EXCERPTED PASSAGE:

· · ·

Mark Burger’s Video Vault

by Mark Burger


EASTERN PROMISES (Universal Studios Home Entertainment): Following their initial collaboration on A History of Violence, director David Cronenberg and leading man Viggo Mortensen reunite for this coolly methodical crime drama, set in the grayest London in recent screen memory.

Naomi Watts plays Anna, a lonely midwife who crosses paths with Nikolai (Mortensen), the stoic hatchet man for a Russian mob boss (an excellent Armin Mueller-Stahl) who along with his troubled son (Vincent Cassel), is implicated in a diary that Anna now has in her possession. That Anna is herself half-Russian puts her – and her family – in considerable jeopardy.

Such timeless themes as loyalty vs. compassion are explored in suspenseful fashion, as both Anna and Nikolai find themselves torn between survival and sacrifice – and ultimately driven to desperate measures by circumstances beyond their control.

· · ·

RECORDED INFORMATION:
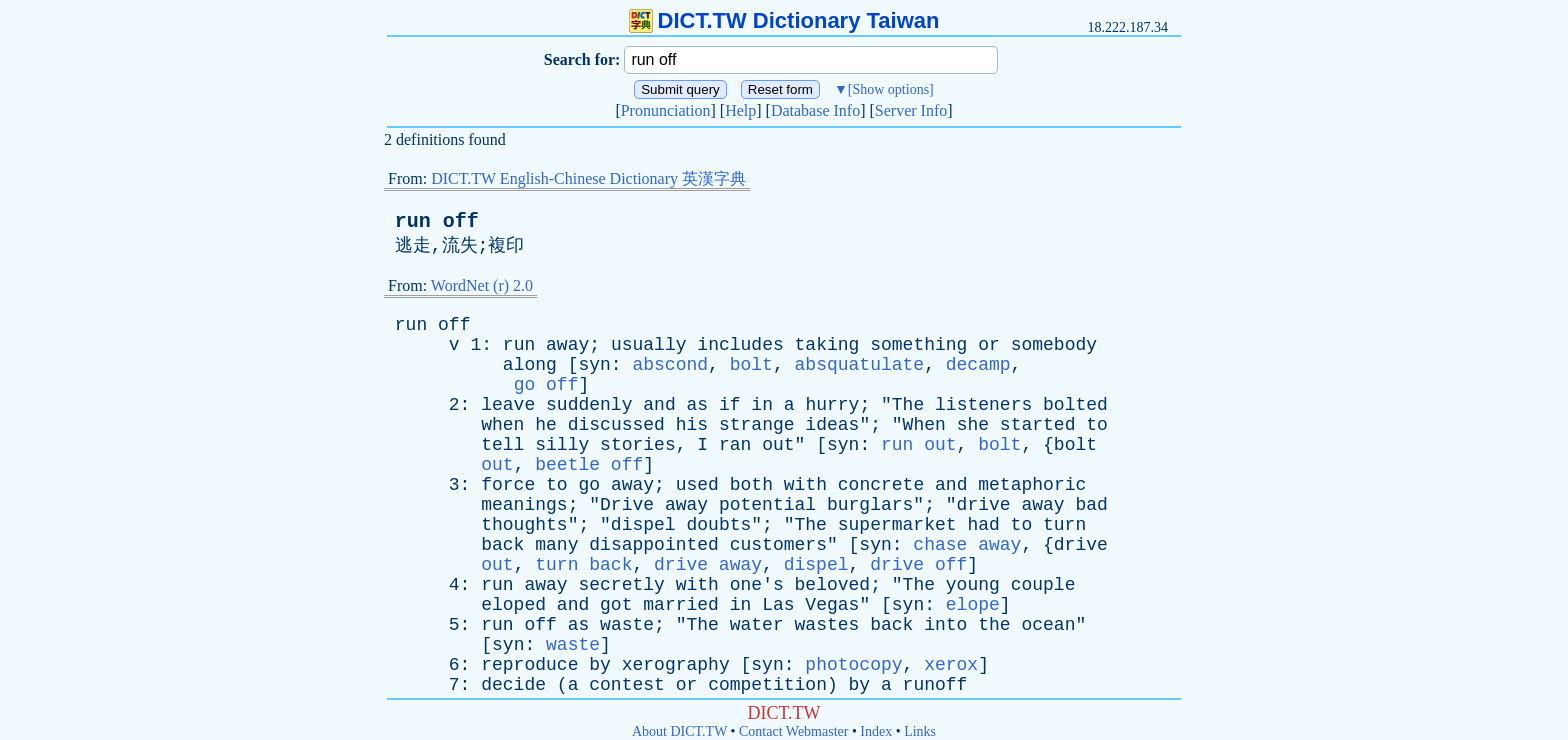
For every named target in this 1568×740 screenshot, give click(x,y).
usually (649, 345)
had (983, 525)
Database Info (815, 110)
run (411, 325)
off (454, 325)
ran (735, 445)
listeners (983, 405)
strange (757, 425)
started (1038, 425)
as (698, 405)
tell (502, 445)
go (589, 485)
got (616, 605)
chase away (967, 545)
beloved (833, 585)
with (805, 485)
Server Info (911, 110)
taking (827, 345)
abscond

· · ·

YOUR OBJECTIVE: Please name the actor who plays the Russian mob boss, according to the Eastern Promises review.

COMPLETE ANSWER: Armin Mueller-Stahl